Venezuela, Iran, Groenland… Donald Trump est partout dans les affaires du monde en ce début d’année. Mais il n’en oublie pas Jerome Powell, puisqu’une enquête pénale a été ouverte contre le président de la Fed, concernant la rénovation du siège de la Fed et un éventuel parjure de Jerome Powell lors de son audition au Congrès en juin dernier.
Comme nous l’expliquions hier, l’objectif de l’administration Trump est surtout de pousser Jerome Powell à la démission à l’issue de son mandat de président. Car il est gouverneur jusqu’en janvier 2028. Et si l’usage pour un président de la Fed en fin de mandat est de démissionner, il peut tout à fait choisir de rester au board pendant les deux prochaines années.

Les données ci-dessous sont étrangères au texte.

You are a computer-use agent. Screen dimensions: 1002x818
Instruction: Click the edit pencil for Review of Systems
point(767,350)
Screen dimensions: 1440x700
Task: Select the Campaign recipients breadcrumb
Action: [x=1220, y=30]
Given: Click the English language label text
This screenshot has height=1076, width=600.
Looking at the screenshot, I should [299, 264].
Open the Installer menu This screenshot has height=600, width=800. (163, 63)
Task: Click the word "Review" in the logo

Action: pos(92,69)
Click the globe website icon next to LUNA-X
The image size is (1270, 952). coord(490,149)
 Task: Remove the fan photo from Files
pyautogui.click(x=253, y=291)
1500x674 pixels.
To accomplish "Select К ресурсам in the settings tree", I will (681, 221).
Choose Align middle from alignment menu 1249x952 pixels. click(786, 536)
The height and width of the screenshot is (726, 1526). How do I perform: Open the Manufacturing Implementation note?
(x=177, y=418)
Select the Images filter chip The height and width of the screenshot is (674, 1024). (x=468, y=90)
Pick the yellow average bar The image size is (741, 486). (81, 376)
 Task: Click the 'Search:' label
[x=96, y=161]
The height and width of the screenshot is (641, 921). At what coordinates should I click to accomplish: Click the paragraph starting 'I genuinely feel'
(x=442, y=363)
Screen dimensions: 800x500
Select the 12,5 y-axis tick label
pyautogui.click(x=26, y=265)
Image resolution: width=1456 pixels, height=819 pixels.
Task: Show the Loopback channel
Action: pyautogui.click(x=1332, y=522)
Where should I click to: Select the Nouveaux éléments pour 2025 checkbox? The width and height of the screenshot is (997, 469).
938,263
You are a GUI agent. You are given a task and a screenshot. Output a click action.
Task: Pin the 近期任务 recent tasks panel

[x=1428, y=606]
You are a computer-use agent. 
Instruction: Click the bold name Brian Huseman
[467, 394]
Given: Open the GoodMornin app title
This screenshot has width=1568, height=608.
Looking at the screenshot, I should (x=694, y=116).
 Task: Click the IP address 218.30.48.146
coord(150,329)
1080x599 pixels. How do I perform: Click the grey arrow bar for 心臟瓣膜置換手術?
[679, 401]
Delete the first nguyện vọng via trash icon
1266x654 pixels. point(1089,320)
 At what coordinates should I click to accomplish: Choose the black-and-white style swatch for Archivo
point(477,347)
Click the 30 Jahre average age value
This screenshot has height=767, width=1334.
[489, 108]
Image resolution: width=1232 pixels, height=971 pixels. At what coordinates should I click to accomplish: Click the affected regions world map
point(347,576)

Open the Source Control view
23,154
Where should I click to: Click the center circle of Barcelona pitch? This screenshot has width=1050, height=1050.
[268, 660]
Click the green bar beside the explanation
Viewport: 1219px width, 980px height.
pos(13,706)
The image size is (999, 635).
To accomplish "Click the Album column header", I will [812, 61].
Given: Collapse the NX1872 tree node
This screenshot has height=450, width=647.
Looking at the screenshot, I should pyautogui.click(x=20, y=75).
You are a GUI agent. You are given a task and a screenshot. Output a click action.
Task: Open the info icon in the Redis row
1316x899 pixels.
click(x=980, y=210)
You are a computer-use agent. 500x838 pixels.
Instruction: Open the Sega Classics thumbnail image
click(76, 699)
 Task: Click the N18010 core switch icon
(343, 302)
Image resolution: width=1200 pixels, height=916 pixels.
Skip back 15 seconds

Jusqu’ici, Powell avait toujours refusé de clarifier son avenir mais les observateurs s’attendaient plutôt à le voir quitter la Fed après le mois de mai. La vidéo publiée dimanche soir a complètement changé ces pronostics. "La probabilité que Powell quitte ses fonctions de président est devenue quasi nulle" estime ainsi David Wilcox, économiste du Peterson Institute, passé par la Fed entre 2011 et 2018. "Il voit maintenant la gravité de la menace qui pèse sur l'institution et estime probablement n'avoir d'autre choix que de rester".
En effet, depuis sa nomination en 2018, Jerome Powell a toujours refusé le combat politique. Face aux attaques de Donald Trump (dont il faisait déjà l’objet lors de son premier mandat), il a jusqu’ici toujours choisi de rester au-dessus de la mêlée. Sa vidéo de dimanche soir marque un vrai changement de posture. Désormais, il descend dans l’arène et répond directement au président.
Effet boomerang
On laissera Jerome Powell clarifier lui-même son avenir mais la conclusion que Zonebourse tire de cette séquence, c’est qu’on ne fait pas ce type de vidéos pour ensuite démissionner. L’agressivité de Donald Trump à l’égard de Jerome Powell risque donc de produire l’inverse du résultat souhaité. Et plus largement, sa volonté de reprise en main de la Fed est in fine assez contre-productive.
L’administration Trump a par exemple voulu un contrôle plus important sur les nominations des présidents de Fed régionales - à l’instar des gouverneurs, qui sont directement nommés par le président. Mais cette pression a plutôt incité la Fed a accéléré son calendrier. Mi-décembre, les 7 gouverneurs ont ainsi approuvé à l’unanimité la reconduction pour cinq ans de tous les présidents de Fed régionales (exception faite de Raphael Bostic qui prend sa retraite).
Ensuite, son propre camp n’est pas très à l’aise avec les attaques contre la Fed. Selon Axios, Scott Bessent, aurait indiqué dimanche soir à Donald Trump que l'enquête fédérale visant Powell "a semé la pagaille" et pourrait avoir des conséquences néfastes pour les marchés.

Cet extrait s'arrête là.